Sunday, August 7

Twitter, Facebook, G+ -- Face-to-Face?

Kyle Small was asking about the difference between Facebook, Twitter, Google+ and face-to-face relationships. My response:

Tweets are short but sweet -- a broadcast to all who care and who can keep up with the flow. Hopefully someone in there you’ll get to know. The culture of Twitter is about sharing information.

Facebook posts are for those you already know -- keeping the bonds fresh through games, surveys, and gimmicks. The culture of Facebook is about sharing experiences -- pictures and happenings.

The culture of Google+ has yet to be defined. Will it be more relational or informational? It is better suited for sharing information, in that unlike Twitter, the size of posts are not limited. G+ is better suited than FB for developing relational connections through the highly flexible hangouts. The picture tools are perhaps already more powerful than FB.

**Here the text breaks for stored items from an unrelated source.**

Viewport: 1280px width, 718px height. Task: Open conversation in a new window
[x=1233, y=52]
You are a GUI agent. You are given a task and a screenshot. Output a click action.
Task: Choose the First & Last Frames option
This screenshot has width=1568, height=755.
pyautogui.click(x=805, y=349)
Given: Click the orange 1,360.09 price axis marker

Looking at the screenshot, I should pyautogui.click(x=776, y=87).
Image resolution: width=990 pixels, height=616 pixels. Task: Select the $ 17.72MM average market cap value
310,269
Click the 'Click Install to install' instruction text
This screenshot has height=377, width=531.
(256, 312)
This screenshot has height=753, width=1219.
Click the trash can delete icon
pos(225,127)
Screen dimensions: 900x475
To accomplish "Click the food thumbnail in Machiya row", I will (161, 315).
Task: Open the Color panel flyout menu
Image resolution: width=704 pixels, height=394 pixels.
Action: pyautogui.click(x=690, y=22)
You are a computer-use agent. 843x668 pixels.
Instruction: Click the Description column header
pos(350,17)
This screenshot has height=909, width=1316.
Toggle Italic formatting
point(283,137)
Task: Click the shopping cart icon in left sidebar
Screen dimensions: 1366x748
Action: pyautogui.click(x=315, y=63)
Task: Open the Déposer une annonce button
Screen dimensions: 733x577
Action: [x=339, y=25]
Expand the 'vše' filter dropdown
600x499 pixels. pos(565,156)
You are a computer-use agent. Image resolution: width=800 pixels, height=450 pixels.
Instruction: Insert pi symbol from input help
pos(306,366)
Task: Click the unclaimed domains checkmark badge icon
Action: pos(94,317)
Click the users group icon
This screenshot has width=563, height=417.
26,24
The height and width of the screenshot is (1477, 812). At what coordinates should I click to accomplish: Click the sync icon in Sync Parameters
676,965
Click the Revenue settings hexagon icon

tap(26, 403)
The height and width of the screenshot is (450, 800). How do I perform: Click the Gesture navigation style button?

The circles in G+ allow you to control inflow and outflow of information more tightly than the other social media -- more information moves through the system -- but with less sense of overload. If you broadcast with Twitter you narrowcast with G+. (Remember, Google’s goal is to organize the world’s information.)

Look for Google to roll out powerful search and integration with their other features.

Expect G+ to become more versatile and task oriented than FB or Twitter. Once the organization and business accounts are opened it will change even more. In the educational realm G+ will give both Moodle and Blackboard a real run for their money.

G+ is by far the most powerful of the social media. And it hasn’t even been officially released, yet. We’re all still playing with the beta version.

And then there are the face-to-face encounters. Expect them to be fewer and further between. But expect them to be deeper -- nurtured through more frequent online contact. Expect an integration and synthesis of social media and face-to-face encounters. The open question has to do with which media will dominate in the synthesis.